Robustness (& Audio Fragility)

Nassim Taleb spoke at my university last week.   Despite skipping the end of class to get a good seat, there was only space in an overflow room where, as it turned out, the audio would be faulty, and only after 3/5's of the audience had left could we hear a little bit of Taleb's lecture.

Taleb has held my fascination for the few months since hearing of him.  He combines my interests in finance and risk with a sense of humour and an appreciation for nuance, all the while looking at events over the long term. 

       Nicholas Taleb is on the ramparts assuming an activist role in urging us "to move voluntarily into     
       Capitalism 2.0 by...shutting down the 'Nobel' in economics, banning leveraged buyouts, putting bankers
       where they belong, clawing back the bonuses of those who got us here, and teaching people to navigate a
       world with fewer certainties."

       "Then we will see an economic life closer to our biological environment: smaller companies, richer 
        ecology, no leverage. A world in which entrepreneurs, not bankers, take the risks and companies are born
        and die every day without making the news."

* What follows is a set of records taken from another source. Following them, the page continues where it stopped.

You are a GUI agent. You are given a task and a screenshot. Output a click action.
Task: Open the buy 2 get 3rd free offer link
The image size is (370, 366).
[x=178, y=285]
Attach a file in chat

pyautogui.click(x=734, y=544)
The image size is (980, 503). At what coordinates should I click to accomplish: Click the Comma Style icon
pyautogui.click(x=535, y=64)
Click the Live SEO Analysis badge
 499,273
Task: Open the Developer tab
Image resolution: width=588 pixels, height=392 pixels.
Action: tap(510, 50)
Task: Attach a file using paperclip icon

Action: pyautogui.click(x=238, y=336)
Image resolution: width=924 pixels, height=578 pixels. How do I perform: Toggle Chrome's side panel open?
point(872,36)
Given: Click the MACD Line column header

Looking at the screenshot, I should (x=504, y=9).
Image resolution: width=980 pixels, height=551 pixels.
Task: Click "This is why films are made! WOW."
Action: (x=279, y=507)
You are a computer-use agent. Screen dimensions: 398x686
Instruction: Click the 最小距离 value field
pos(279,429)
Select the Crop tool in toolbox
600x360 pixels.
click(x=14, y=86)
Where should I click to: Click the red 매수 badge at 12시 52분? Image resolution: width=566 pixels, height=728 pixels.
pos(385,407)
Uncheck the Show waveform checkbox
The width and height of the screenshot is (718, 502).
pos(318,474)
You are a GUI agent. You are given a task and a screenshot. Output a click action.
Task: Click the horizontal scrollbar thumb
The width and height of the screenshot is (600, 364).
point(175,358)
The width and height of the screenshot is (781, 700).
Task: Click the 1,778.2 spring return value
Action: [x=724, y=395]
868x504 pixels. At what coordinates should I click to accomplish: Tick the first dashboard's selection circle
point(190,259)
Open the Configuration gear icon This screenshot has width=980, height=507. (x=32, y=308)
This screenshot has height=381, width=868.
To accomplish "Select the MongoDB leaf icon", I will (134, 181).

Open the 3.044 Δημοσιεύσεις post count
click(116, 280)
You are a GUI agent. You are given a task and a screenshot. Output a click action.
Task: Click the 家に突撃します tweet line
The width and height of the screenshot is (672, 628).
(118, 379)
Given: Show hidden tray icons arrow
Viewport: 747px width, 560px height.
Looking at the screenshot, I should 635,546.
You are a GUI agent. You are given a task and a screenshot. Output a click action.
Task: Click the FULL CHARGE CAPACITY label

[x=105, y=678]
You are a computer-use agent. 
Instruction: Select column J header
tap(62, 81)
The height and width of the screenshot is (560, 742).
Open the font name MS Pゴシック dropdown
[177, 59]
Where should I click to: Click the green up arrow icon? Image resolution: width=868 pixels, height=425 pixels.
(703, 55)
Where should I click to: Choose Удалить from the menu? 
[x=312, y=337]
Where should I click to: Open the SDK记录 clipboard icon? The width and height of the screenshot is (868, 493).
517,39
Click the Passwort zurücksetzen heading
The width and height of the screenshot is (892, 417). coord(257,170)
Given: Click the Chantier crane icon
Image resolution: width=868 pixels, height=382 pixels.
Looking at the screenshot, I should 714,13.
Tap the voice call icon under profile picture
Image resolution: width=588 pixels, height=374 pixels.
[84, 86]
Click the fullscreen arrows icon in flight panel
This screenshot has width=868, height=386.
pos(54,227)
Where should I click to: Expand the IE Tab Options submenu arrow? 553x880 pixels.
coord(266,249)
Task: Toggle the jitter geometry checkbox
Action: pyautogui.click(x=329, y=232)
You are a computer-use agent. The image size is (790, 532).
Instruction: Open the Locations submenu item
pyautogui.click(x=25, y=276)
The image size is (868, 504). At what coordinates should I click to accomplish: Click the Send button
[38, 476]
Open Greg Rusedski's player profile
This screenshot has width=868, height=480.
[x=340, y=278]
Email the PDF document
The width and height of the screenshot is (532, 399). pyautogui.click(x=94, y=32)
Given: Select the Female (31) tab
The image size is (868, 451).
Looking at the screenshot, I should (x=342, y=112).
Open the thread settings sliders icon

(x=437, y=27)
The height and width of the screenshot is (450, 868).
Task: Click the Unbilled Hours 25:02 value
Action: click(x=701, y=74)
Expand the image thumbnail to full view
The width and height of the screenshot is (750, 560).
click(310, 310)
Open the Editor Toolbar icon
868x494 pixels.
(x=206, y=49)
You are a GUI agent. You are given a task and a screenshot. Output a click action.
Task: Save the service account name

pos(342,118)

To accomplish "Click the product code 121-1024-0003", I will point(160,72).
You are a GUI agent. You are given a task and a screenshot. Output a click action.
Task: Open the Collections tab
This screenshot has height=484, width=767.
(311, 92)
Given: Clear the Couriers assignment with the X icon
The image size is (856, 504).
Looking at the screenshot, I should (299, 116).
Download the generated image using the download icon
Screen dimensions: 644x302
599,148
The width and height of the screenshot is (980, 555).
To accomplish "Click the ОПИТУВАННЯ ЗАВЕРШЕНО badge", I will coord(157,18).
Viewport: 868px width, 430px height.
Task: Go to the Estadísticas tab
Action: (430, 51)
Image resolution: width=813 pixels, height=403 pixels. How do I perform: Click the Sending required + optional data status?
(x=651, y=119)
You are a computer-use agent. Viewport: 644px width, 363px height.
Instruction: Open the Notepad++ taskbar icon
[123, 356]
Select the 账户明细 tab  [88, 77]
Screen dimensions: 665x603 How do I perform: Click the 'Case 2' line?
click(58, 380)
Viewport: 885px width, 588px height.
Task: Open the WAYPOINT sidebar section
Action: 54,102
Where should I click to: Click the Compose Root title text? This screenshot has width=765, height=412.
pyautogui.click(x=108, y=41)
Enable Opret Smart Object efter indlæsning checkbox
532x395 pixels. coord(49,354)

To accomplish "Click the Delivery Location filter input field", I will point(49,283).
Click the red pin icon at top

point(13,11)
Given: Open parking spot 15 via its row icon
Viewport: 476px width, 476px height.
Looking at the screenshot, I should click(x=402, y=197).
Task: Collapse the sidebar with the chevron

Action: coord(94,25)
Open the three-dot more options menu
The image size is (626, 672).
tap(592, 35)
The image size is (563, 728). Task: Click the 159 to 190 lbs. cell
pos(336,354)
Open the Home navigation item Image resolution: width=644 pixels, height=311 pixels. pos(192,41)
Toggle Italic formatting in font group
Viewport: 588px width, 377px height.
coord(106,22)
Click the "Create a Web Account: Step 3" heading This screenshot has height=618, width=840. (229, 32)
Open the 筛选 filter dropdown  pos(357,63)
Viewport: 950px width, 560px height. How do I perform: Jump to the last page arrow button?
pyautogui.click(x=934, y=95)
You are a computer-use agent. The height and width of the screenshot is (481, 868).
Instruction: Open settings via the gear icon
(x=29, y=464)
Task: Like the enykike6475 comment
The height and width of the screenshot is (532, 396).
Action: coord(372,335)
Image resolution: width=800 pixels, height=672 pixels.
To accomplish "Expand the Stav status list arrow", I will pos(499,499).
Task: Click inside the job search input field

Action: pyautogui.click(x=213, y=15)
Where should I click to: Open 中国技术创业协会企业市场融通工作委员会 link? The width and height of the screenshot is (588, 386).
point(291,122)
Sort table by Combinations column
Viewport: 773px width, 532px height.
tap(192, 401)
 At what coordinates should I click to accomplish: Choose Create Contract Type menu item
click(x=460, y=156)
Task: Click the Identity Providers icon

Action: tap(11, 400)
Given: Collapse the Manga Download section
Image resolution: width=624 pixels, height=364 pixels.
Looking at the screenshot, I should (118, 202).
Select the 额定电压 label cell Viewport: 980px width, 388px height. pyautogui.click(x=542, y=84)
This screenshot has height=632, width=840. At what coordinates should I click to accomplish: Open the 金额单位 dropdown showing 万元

        The themes Taleb develops in this manifesto are an outgrowth of his 2008 Edge original essay "The
           Fourth Quadrant: A Map of the Limits of Statistics". (Aslo, see The Black Swan Technical Appendix.)
http://www.edge.org/3rd_culture/taleb09/taleb09_index.html

Although I have a sneaking suspicion that this is all quiteover my head, I believe that this is a mythology worth disecting. 
Taleb's words at the talk it is worth figuring out how to fashion a system that grows stronger, more robust, after experiences stress and shocks rather than succumbing to fragility.
My thoughts went immediately to the human skeletal and muscular systems.   A nursing friend suggested that archeologists are able to presuppose the professions of the once living skeletons they unearth by studying the stress and growth of their bones.   As I think many of us know on some level, human bones reshape themselves in accordance to their use and their stress, as do muscles. 
This seems to follow Taleb's suggestion quite well.  However, friends of mine have found a strong fault to this logic:  this adaptive biological structure prepares the body primarily to receive the stresses that it is accustomed to receiving.   A Black Swan type event should prove a little more unlikely. 


Thoughts?
(his other chief theme was the comparison of convexity and concavity, Alan, could you explain this?)